Friday, April 17, 2009

Boo

“Every single thing I value in life has been destroyed. And I am allowed no explanation? I am to suffer hell without any account from heaven? In that case, what is the purpose of reason, Richard Parker? Is it no more than to shine at practicalities-the getting of food, clothing and shelter? Why can’t reason give greater answers? Why can we throw a question further than we can pull in an answer? Why such a vast net if there’s so little fish to catch?”


I like using books/music to deepen my moods. That's probably not as unique as I like to think it is, but I feel my level of enthusiasm for completely immersing myself in a particular mood is refreshing and different. Feeling a sense of loss? Read The Life of Pi. Listen to Lonely Girl. Do them both a dozen times until you're absolutely sure that the only feeling relevant in your life at the moment is loss.

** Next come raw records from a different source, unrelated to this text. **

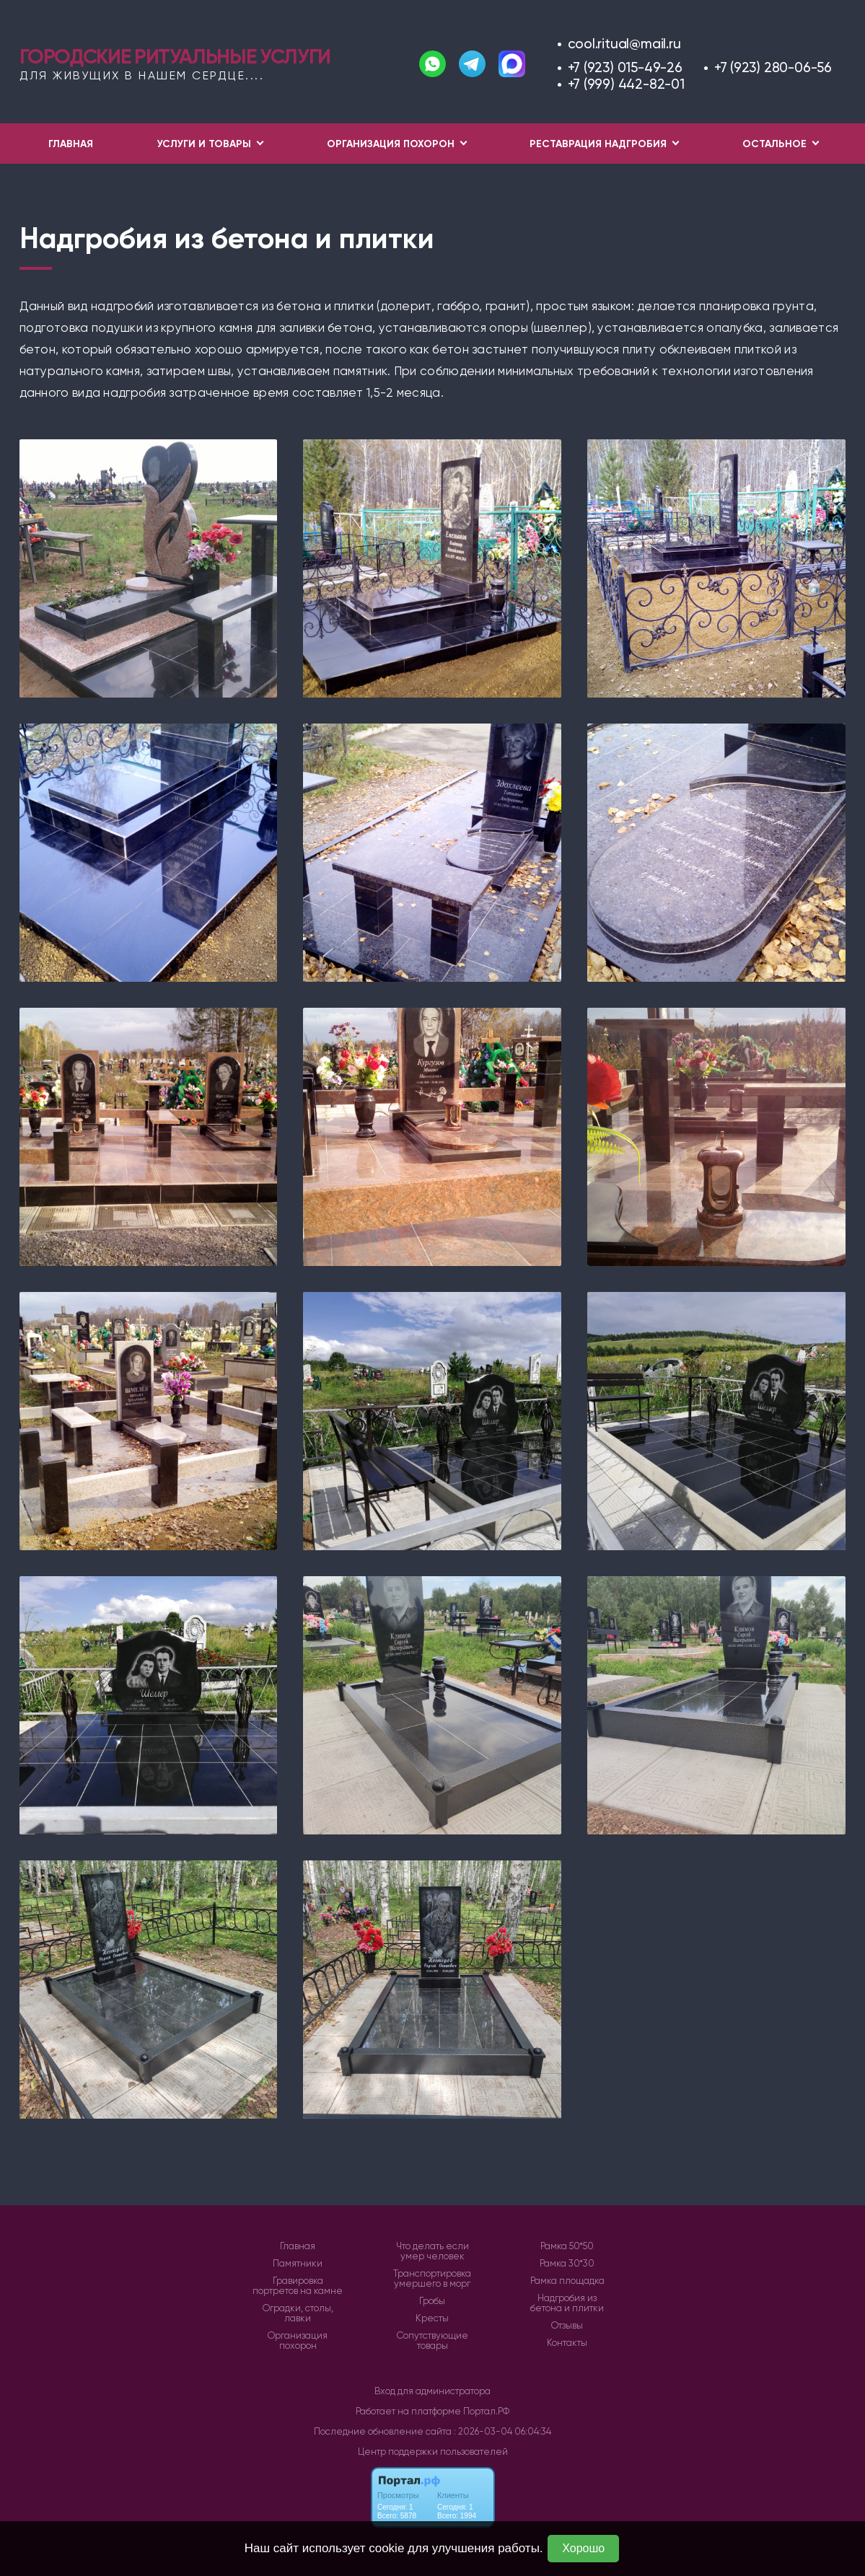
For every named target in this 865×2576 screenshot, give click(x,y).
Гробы (432, 2301)
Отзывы (567, 2326)
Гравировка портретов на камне (298, 2286)
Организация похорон (298, 2341)
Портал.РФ (486, 2411)
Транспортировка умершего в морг (432, 2279)
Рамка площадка (567, 2281)
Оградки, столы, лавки (298, 2313)
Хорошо (583, 2548)
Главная (70, 144)
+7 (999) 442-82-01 (626, 84)
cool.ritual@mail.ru (624, 43)
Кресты (432, 2318)
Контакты (567, 2343)
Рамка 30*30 (567, 2264)
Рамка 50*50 (567, 2246)
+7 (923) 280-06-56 (773, 67)
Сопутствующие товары (432, 2341)
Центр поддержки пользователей (433, 2451)
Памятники (297, 2264)
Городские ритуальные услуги (174, 56)
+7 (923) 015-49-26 (625, 67)
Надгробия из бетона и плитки (567, 2303)
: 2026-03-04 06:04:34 (502, 2431)
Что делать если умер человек (432, 2251)
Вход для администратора (432, 2391)
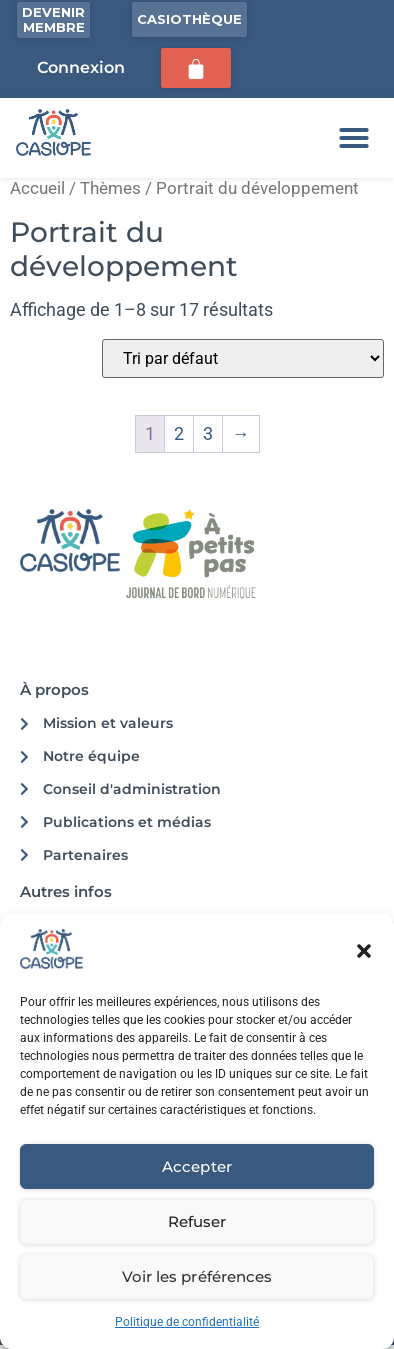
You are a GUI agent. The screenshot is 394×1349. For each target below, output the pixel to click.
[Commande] (243, 358)
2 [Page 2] (179, 433)
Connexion (81, 67)
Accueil (37, 188)
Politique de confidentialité (187, 1322)
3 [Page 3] (208, 433)
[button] (364, 951)
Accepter (196, 1166)
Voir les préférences (196, 1276)
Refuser (197, 1221)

I've been in a foul mood this week. The school that I was 99% sure I'd be attending screwed me, and now I have to change all my plans. I still get to go to a top school for free, but it's not the ideal situation that I'd intended, and I firmly believe that I am destined to receive everything I desire in this world. On top of everything else, the new law school has grades whereas the old one didn't so now I can't just shoot for the middle knowing they'll have no way of telling me apart from the other students.

Now I'll need to make plans to fly across the country again to go apartment hunting. Bleh.

After careful consideration and increasing boredom and loneliness, I've decided to get a job despite not needing one. You'd be surprised how humanizing it is just be be able to interact with people for a mandatory 8 hours a day. On top of that, I'm becoming more and more worried about having to explain away this year of unemployment, so at the very least I'm going to start doing some volunteer work or something. Ideally, volunteer work that can be done from the comfort of my couch.

Oddly enough, these months of couch sitting have become an impetus for heathier living. Since I don't get exercise elsewhere, I make a point of eating (kinda) well and going to the gym several times a week.